─── Materials provided
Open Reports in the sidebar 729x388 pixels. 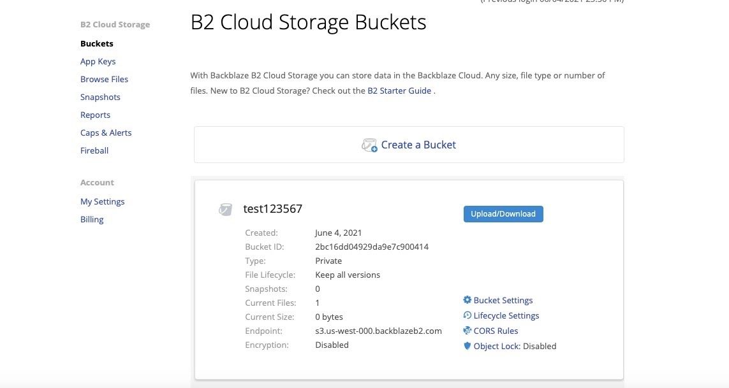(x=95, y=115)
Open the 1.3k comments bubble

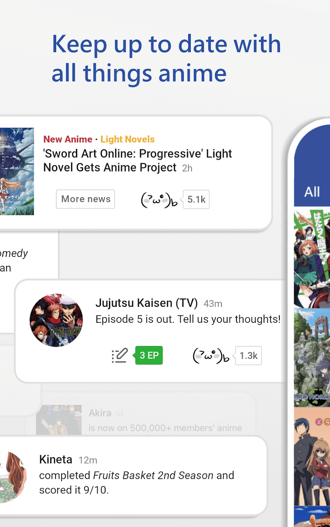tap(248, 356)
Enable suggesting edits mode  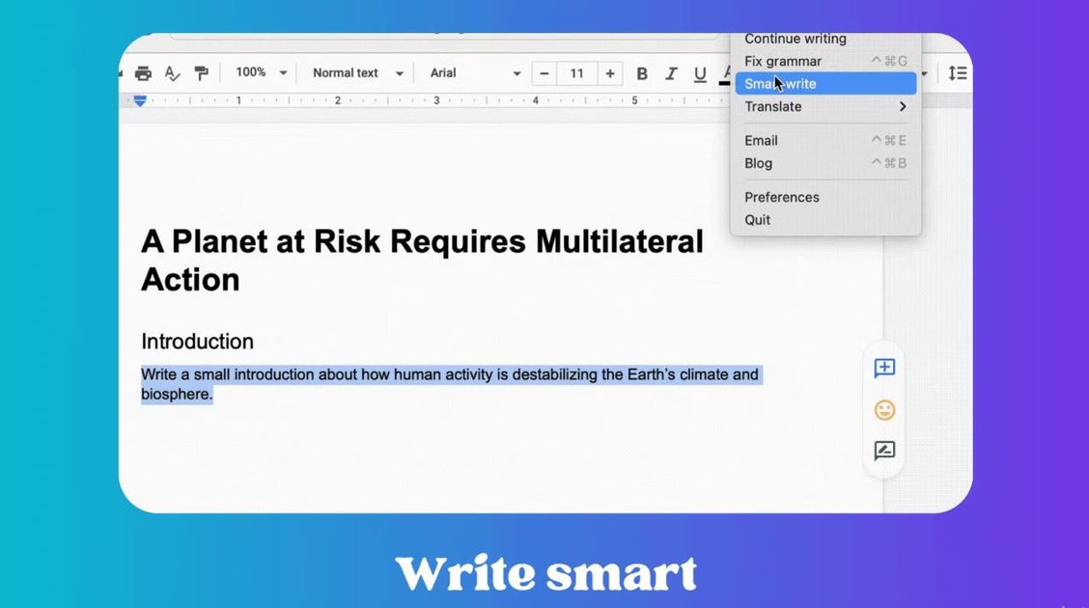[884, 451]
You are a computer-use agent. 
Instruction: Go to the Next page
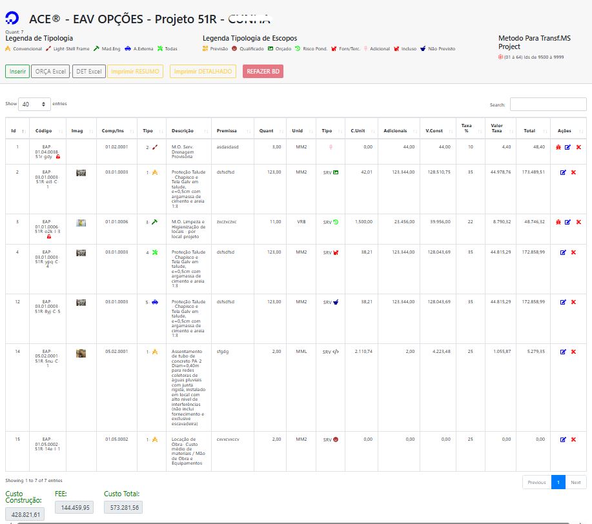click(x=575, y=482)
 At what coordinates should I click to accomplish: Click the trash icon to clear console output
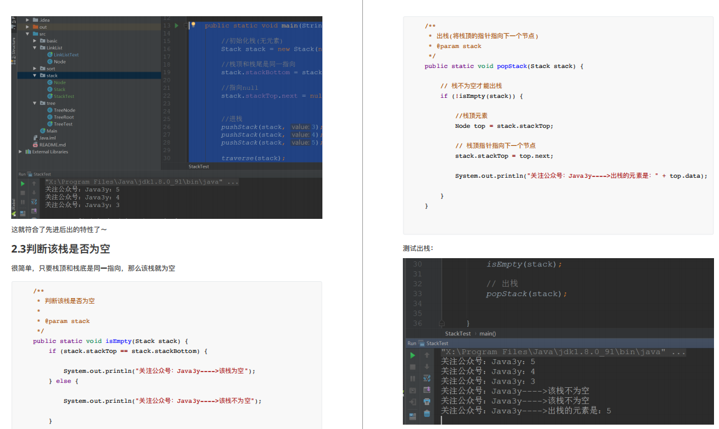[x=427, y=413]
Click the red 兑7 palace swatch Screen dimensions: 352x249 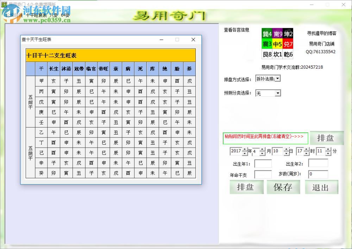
──────
# What is required:
Every line from the one with "You are a computer-use agent." through the last line of the listing above must be written out exactly, and no picture may appear.

# Solution to this exercise:
You are a computer-use agent. 
Instruction: Go to the Next page
click(x=575, y=482)
 At what coordinates should I click to accomplish: Click the trash icon to clear console output
[x=427, y=413]
Click the red 兑7 palace swatch Screen dimensions: 352x249 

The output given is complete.